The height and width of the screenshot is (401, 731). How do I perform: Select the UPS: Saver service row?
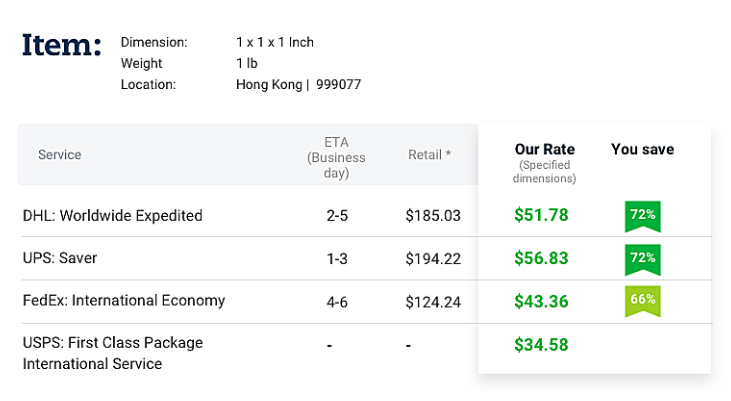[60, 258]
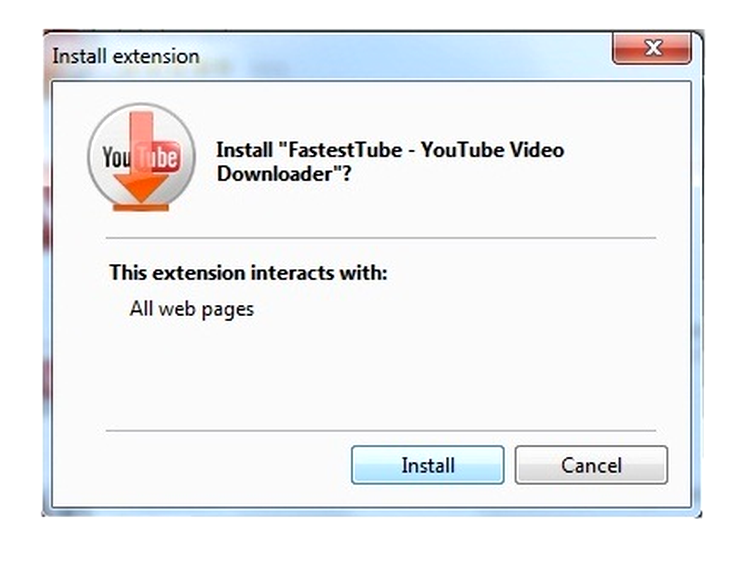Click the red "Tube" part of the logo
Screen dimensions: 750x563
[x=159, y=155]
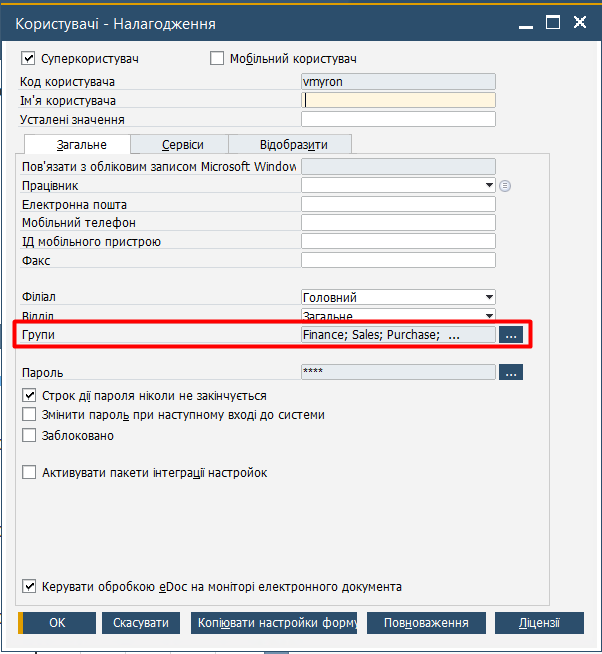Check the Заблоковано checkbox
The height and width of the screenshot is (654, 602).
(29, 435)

************

EXERCISE DESCRIPTION |
Every entry above should be given again exactly, with no images included.

ANSWER TO THIS EXERCISE |
The height and width of the screenshot is (401, 731). How do I perform: Select the UPS: Saver service row?
[60, 258]
Click the red "Tube" part of the logo
Screen dimensions: 750x563
[x=159, y=155]
Check the Заблоковано checkbox
The height and width of the screenshot is (654, 602).
(29, 435)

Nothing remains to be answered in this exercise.